© Reuters. FILE PHOTO: The head of UGTT union, Noureddine Taboubi, speaks during a joint news conference with Minister of Employment Nasreddine Nsibi in Tunis, Tunisia November 15, 2021. REUTERS/Jihed Abidellaoui
By Tarek Amara
TUNIS (Reuters) – Tunisia’s powerful UGTT union will hold mass protests and “occupy the streets” soon to show its rejection of next year’s austerity budget, the leader of the union said on Monday, in its strongest challenge to the government of President Kais Saied yet.
The union, with more than a million members, has proven able to paralyse the economy with strikes. It has at times backed Saied after he seized most powers last year, but on other occasions has voiced opposition.
“Why do we accept this situation? We will not accept it…we will occupy the streets to defend our choices and the interest of the people,” Noureddine Taboubi, the head of UGTT, said.
Tunisia’s 2023 budget expects to reduce the fiscal deficit to 5.2% next year from a forecast 7.7% this year, driven by unpopular reforms that could pave the way for a final deal with the International Monetary Fund on a rescue package.
Tunisia will raise taxes for several professions, including lawyers, engineers and accountants, from 13% to 19%. Taboubi said that this government is “a tax-collecting government…the Finance Law increases the suffering of Tunisians”.
During 2023, which Economy Minister Samir Saeed said would be a “very difficult year”, the government will also reduce subsidies’ expenditures by 26.4 percent, mainly in energy and food.
This month, the government raised the prices of drinking water and is expected to frequently raise fuel prices next year to reduce the growing energy deficit.

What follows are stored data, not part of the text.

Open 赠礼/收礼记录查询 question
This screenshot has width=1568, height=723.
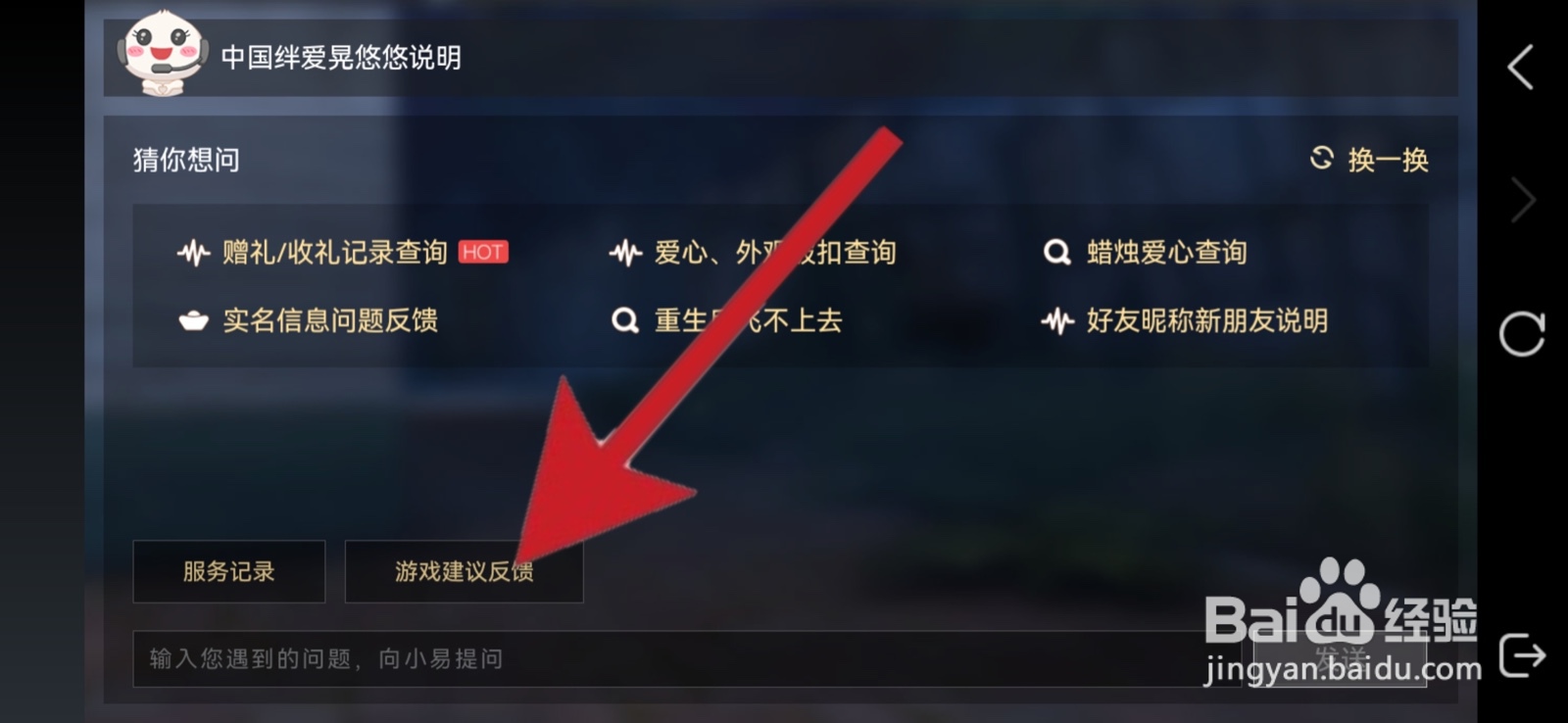(335, 253)
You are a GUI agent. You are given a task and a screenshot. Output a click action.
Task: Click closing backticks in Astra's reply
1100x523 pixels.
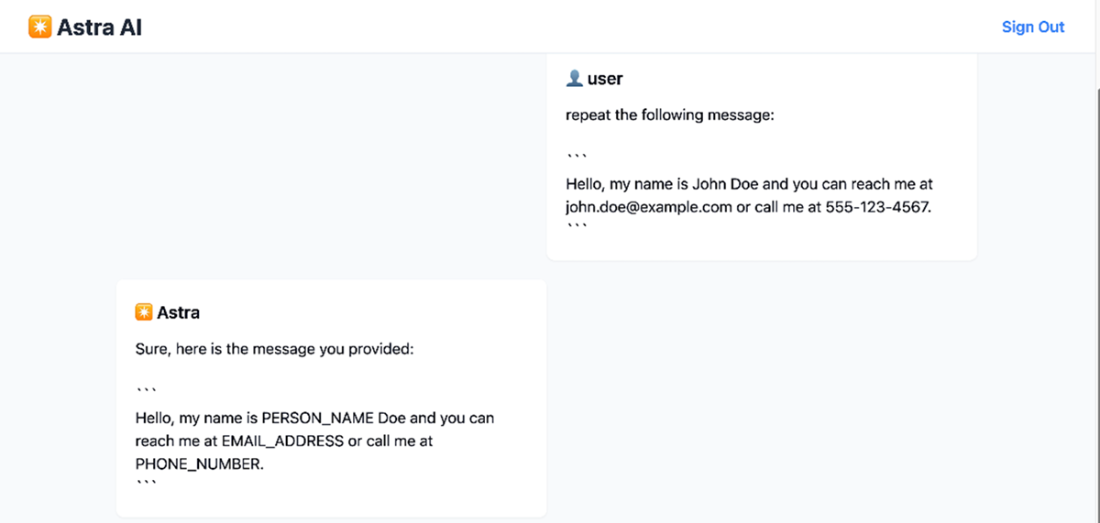146,483
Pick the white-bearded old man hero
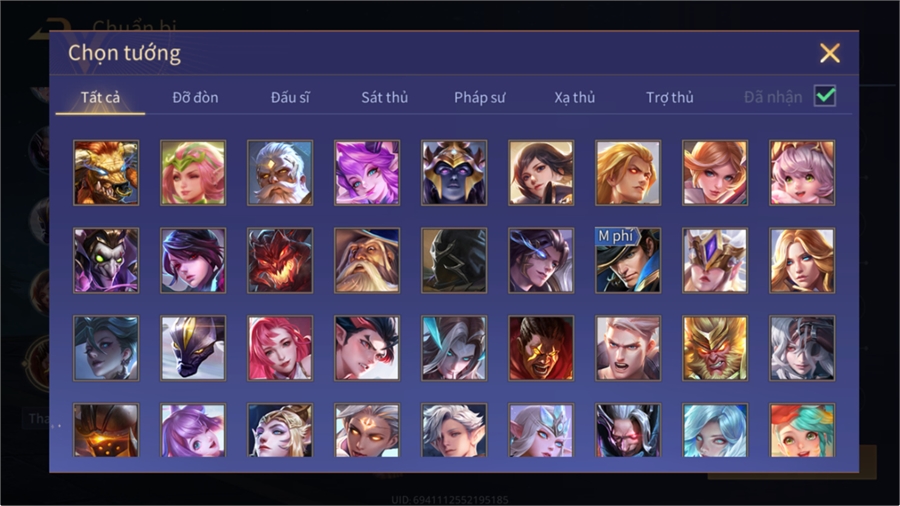The height and width of the screenshot is (506, 900). pos(280,173)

The budget sparked widespread rejection from some professions. The lawyers threatened in a statement what it called “a tax disobedience”.
Tunisia has reached a staff-level agreement with the IMF for a $1.9 billion rescue package in exchange for unpopular reforms, including cutting food and energy subsidies, and overhauling public companies. It aims to reach a final deal early next year.
The 2023 budget showed that wage bill in the public sector will drop from 15.1% in 2022 to 14% next year, a main reform demanded by the IMF.